==== Text shown

The conventional wisdom among American Idol watchers has always been après Cowell, le deluge. And that could very well be. But could Cowell’s departure also be an opportunity for renewal? Could Idol defy expectations to enter its second decade stronger than ever?

If it ever seems that the show is no longer reliably creating mega-stars, Idol could collapse quicker than an overcooked soufflé.

When the singing competition returns to the airwaves Tuesday, it does so as one of the last bastions of common culture left in the U.S. Movies, music, and cable TV play to niches: Only American Idol’s 26 million viewers reflect a spectrum of rich and poor, black and white, grandparents and teenagers.

The competition itself often plays out the show’s breadth: Last year’s finale was a showdown between an Arkansas prayer leader (Kris Allen) and a provocative, flamboyant singer (Adam Lambert), who, after the season ended, came out as gay on the cover of Rolling Stone.

View our coverage of American Idol Season 9 Why Simon is Quitting IdolAsked to define the Idol viewership, Fox’s reality chief, Mike Darnell, said, “there is no defining it. It’s everyone.”

But Idol is clearly showing signs of battle fatigue. Last season was notably rocky, with its controversial format changes, up and down ratings, and weak results for the contestants’ post-show recording debuts.

And then there’s the little matter of those darn judges. Paula Abdul is out, Ellen DeGeneres is in. And Cowell is a lame duck.

This coming season will likely either mark a rejuvenation of a titan, or the first great lurch toward a death that even America’s one entertainment giant cannot avoid forever.

========

▶ _Exercise_: Proceed with the American Idol article, continuing it from the point where it stops. The material that follows isn't needed for this.

==== Dataset extract

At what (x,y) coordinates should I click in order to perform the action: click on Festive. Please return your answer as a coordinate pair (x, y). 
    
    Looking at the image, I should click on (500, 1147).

========

▶ _Written response_:
Here are Idol’s many rivers to cross:

1. The Judges

Eight years after its debut, Idol’s original judicial formula of one “expert” judge, one “nice” judge and one “mean” judge has been so widely imitated that it is hard to recall just how revolutionary it was then. In particular, the idea of the man who tells the truth was unheard of in prime-time television, where inoffensive niceties were the rule.

Well, eight years later, when that formula has become so fundamental to reality TV that it seems a basic building block of the universe, a wrecking ball has torn through the formula’s progenitor. What will be the alchemy of Cowell, Randy Jackson, Kara DioGuardi, and Ellen DeGeneres this season? And then who will replace Cowell next season?

As dangerous as is the thought of sweeping the table clean, it is not as though anyone thought the Simon-Paula-Randy trio had been at the top of its game of late. For several seasons, in fact, the three of them seemed bored by the contest at hand, and Simon’s famous that “sounded like a cat falling off the Eiffel Tower” one-liners had become particularly creaky.

Worse still was last season, when DioGuardi was added. Then, the panel seemed actually to run amok, lost in their self-referential, self-obsessed banter.

If we are left with less of a judging panel to focus on after Cowell leaves, it could be Idol’s net gain.

2. Star-Making Ability

The Idol narrative is premised upon the transformation of an unknown dreamer from nowhere into a bona fide star, built to stand the test of time. At the end of each Idol season, the winner does not await a million-dollar check, or the dubious promise of romance, but the highest coin in our realm: genuine, honest-to-God stardom, sending the winner—and one or two others—down the path trod by the giants Kelly Clarkson, Carrie Underwood, Jennifer Hudson, and Chris Daughtry, to name but a few.

The past few years, the show’s star-making record, however, has been decidedly mixed. Last year’s winner’s album by Kris Allen is off to the slowest start of any Idol victor’s yet. On the other side of the ledger, Season 8’s runner-up, Adam Lambert, is perhaps the most talked about, buzzed-over singer ever to emerge from the show.

Nonetheless, if it ever seems that the show is no longer reliably creating mega-stars, Idol could collapse quicker than an overcooked soufflé.

3. Robo-Singers

A consistent complaint about Idol over the past few seasons is that the contestants seem too pre-packaged and self-aware—that there are fewer naturals along the lines of a Clarkson from Season 1.

To some extent, this is an unfair criticism, due to the fact that recent contestants have had less screentime to flail around and be themselves. But, indeed, eight years in, Idol can never return to its garden of innocence.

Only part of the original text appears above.